● Source document
Segment Open

This Week’s Weirdest Technology

Could a refrigerator possibly be the downfall of civilization?

LG recently unveiled its latest in a series of top-end refridgerators featuring integrated LCD TV – with the ability to connect to DVD or VHS players. As some reviews of the fridge have said, the machine is “monstrously large”. But hey … we’re talking about a television right in your refrigerator.

Forgive me for cynicism, but this contraption currently tops my list of Weirdest and/or Most Useless Technology. Do they think they can take their eyes off the screen long enough to reach inside for a big plate of cookies and milk?

Priced at around $2500, the tv fridge caters to Americans. We are, statistically, the least active and most overweight group of people in the world. What could be more condescending, then, to all their customers than to say that you’re being encouraged to stay in the kitchen … eat … and watch tv? We’ve somehow gone beyond the built-in ice dispenser (which I’ve never had but don’t they look like something nifty) and birthed this monster of hybrid technology that does nothing to advance us, promote wellbeing, or really do anything beyond satisfying the lazy urge to pig out and veg on our favorite television shows.

Useless technology like this deserves a warning label. A Surgeon General’s Warning, even. It could read, “Turning Off the Television Now Greatly Reduces Serious Risks to Your Health.”

In other Useless Technology News (or why have people spent millions on this when the technology is smart enough to save lives?), the Internet Home Alliance has launched its 8-week trial in Atlanta, testing their “intelligent” laundry solution.

Basically, the Internet Home Alliance has come up with a series of technologies that connect washers and dryers to cellphones, computers, and the all-important television. This way, while you’re sitting in front of your refridgerator television, you will know without moving a muscle that your laundry is complete – or when it hasn’t completed because of an unbalanced load. If you pulled a big goof and loaded up your laundry but (somehow) forgot to turn the silly machine on, it would send another message to you over your television or straight through your computer game to ask if you want it turned on. Remotely, you’d get to start your load of laundry.

The rationale behind this trial is that receiving these communications from your washing machine frees you from time dedicated to washing. They think it will make life easier on people who can manage washing remotely, while “doing other things around the home”.

Laundry Time’s results will be made public in early 2007 … but my question is this: with companies like Microsoft, Panasonic, Hewlett Packard, and others all working together to see what they can come up with, a remote-control washing machine was the smartest idea they could imagine? The technology they’ve compiled has some seriously humanitarian possibilities. How about the remote monitoring of patients in a small-town hospital? The medical field at large has uses for this kind of smart technology that go way beyond the week’s wash.

Maybe they could pair up with LG and figure out a way to communicate with the tv fridge so that it will order pay-per-view to watch over tonight’s dinner.

Segment Closed

● Supplied entries
Segment Open

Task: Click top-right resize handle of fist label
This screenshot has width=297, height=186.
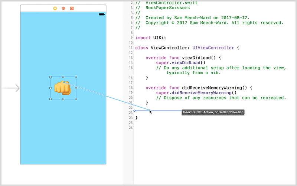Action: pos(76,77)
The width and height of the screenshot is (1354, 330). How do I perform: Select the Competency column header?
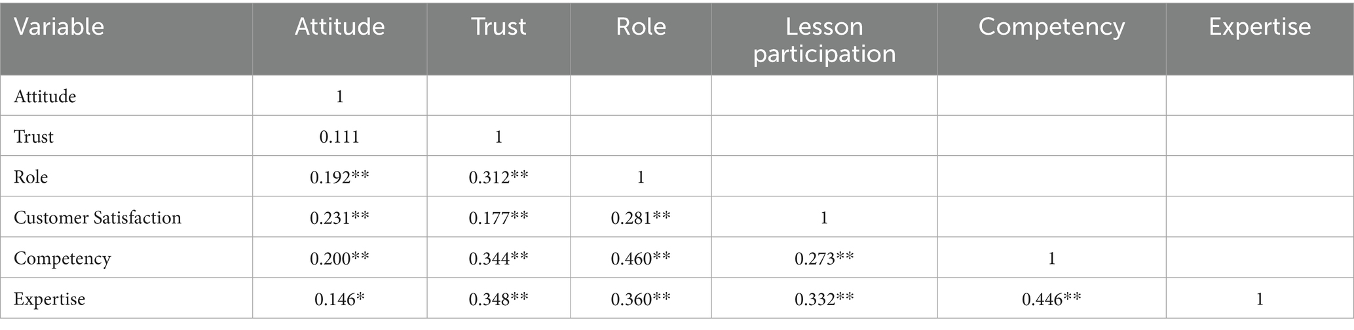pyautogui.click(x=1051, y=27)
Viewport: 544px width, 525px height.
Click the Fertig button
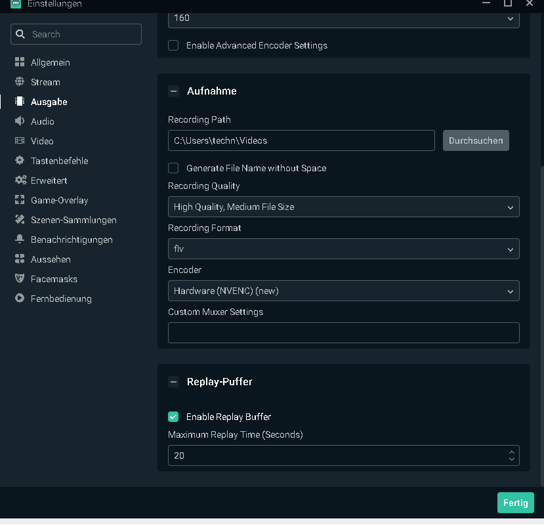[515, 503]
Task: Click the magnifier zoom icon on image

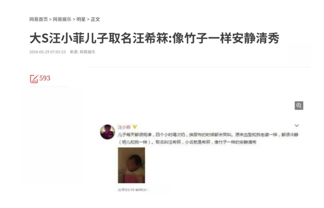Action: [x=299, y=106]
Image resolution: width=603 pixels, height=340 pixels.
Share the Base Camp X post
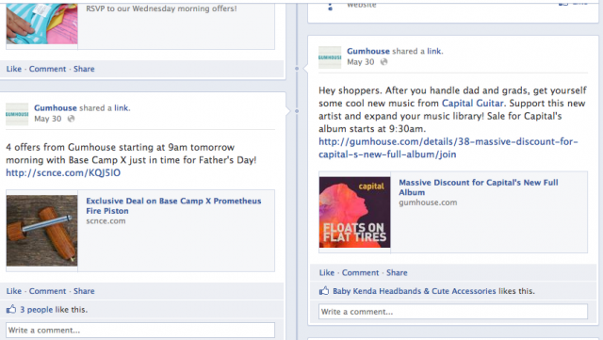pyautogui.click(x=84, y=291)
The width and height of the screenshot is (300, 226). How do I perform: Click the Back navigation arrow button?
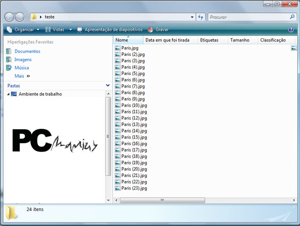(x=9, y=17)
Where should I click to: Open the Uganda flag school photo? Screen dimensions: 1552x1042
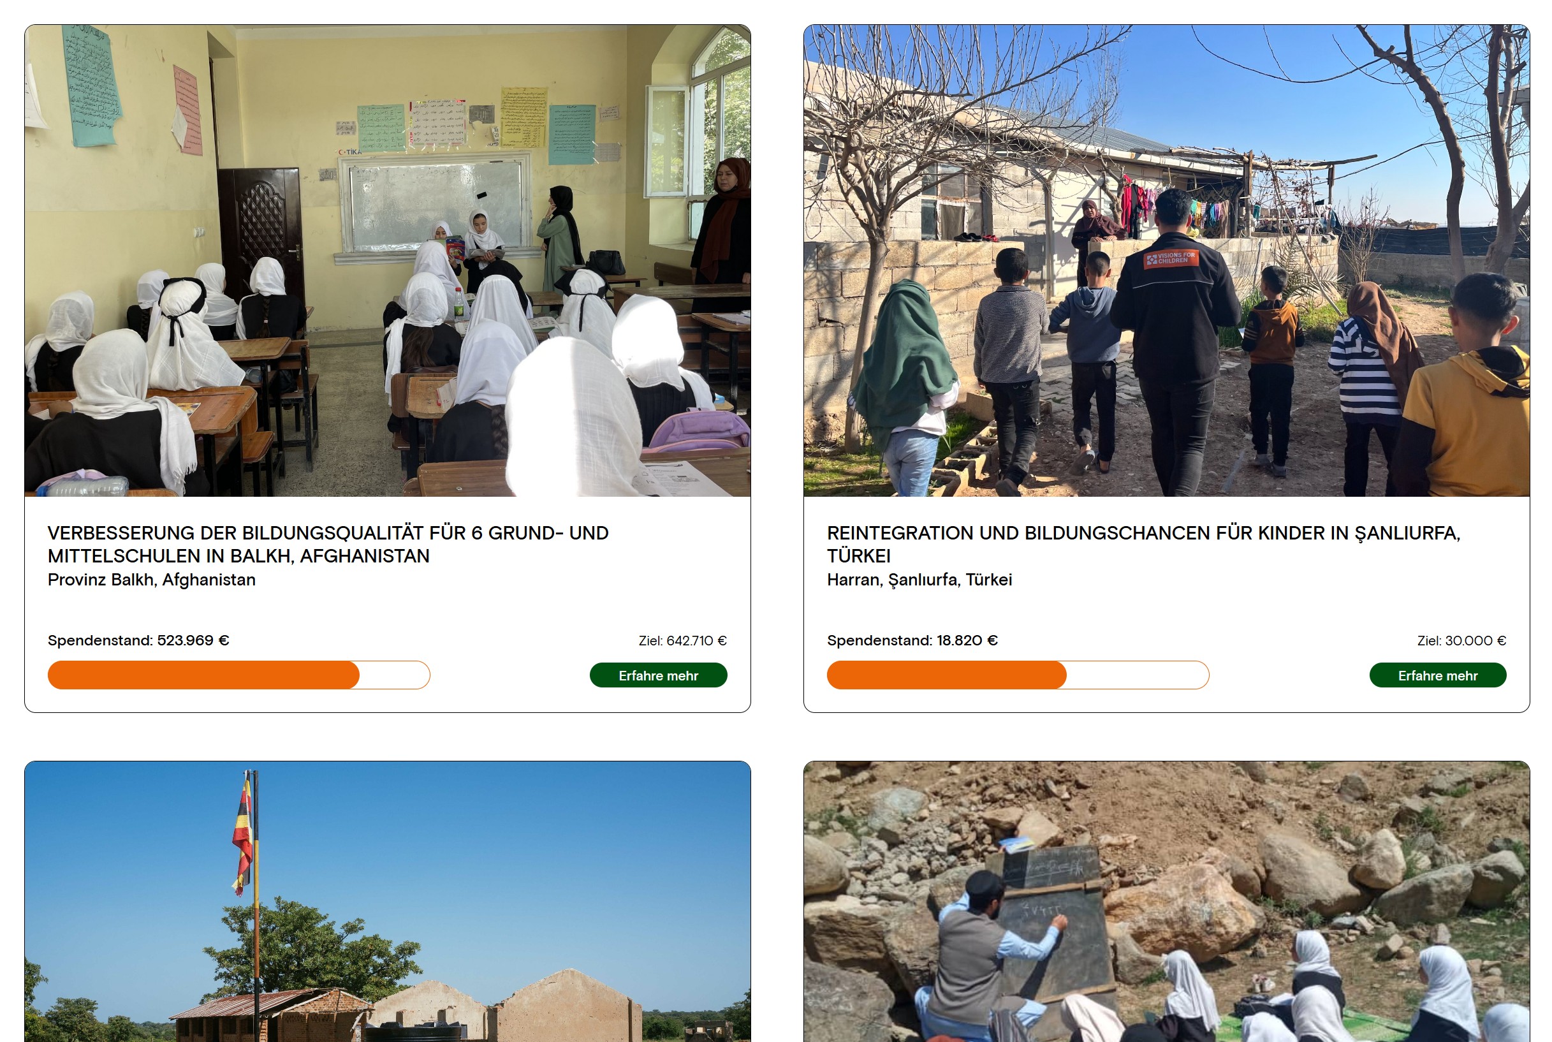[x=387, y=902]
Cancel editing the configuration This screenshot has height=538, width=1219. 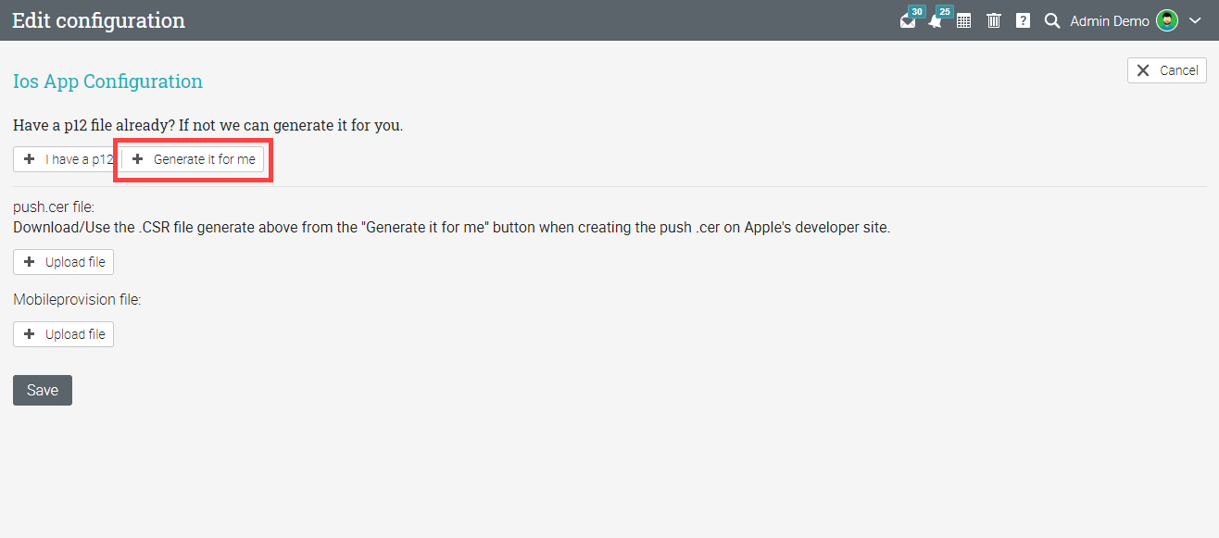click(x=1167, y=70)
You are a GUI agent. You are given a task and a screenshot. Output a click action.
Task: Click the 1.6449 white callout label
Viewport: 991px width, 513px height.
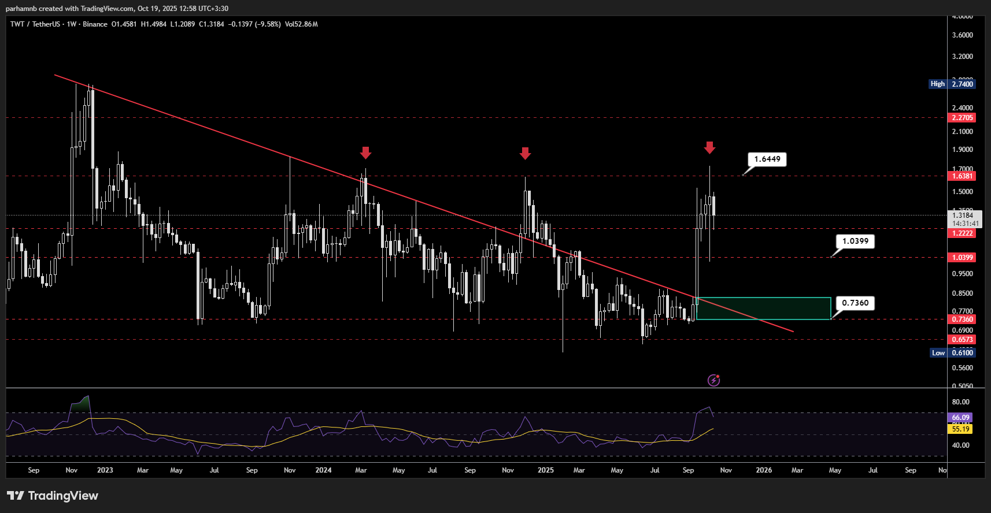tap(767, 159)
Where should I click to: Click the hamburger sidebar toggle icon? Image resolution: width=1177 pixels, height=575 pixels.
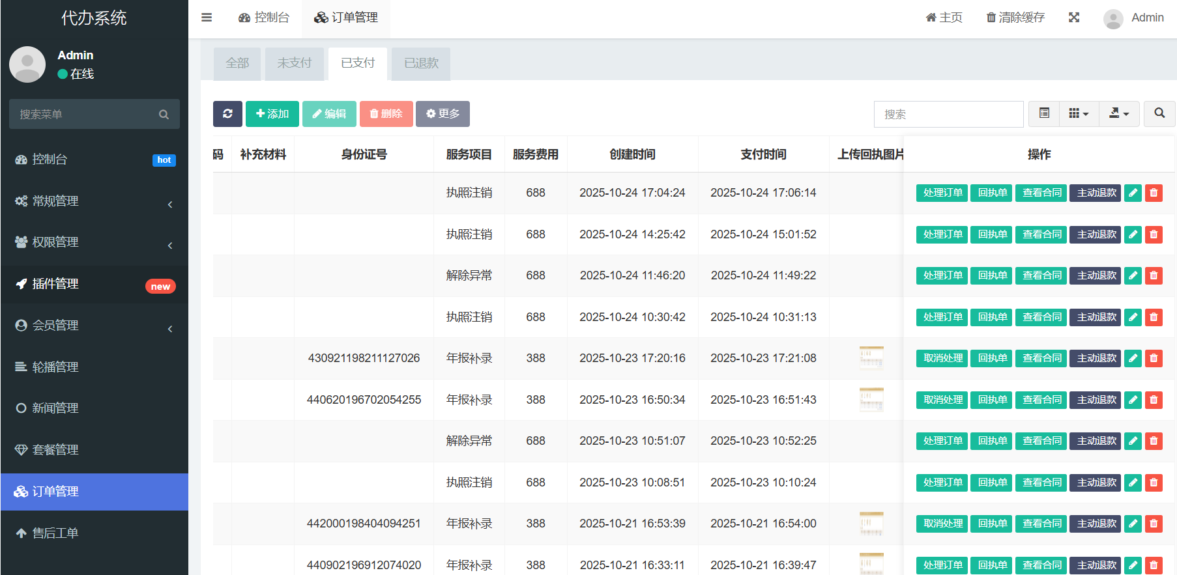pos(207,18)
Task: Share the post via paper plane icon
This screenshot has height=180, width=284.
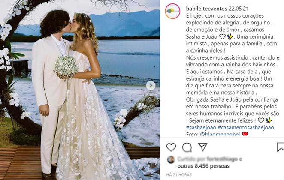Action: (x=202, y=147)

Segment Closed

● Required action A
Summarize the technology article in two sentences.
● Required action B
According to the technology article, when will the results of the laundry trial be made public?
● Required action C
Decide whether each statement agrees with the technology article, and answer yes or no for each with the deciding words quoted from it. (i) The LG refrigerator can connect to DVD or VHS players. (ii) The author owns a built-in ice dispenser. (iii) The Internet Home Alliance trial in Atlanta lasts eight weeks.
The data above has no connection to the technology article.

● Expected answer A
The technology article calls LG's roughly $2500 refrigerator with an integrated LCD TV useless technology that encourages people to stay in the kitchen, eat, and watch television. It also questions the Internet Home Alliance's 8-week trial in Atlanta of washers and dryers connected to cellphones, computers, and televisions, and argues that the technology has more humanitarian uses, such as remote monitoring of patients in a small-town hospital.

● Expected answer B
In early 2007.

● Expected answer C
(i) Yes: "with the ability to connect to DVD or VHS players"
(ii) No: "which I’ve never had"
(iii) Yes: "has launched its 8-week trial in Atlanta"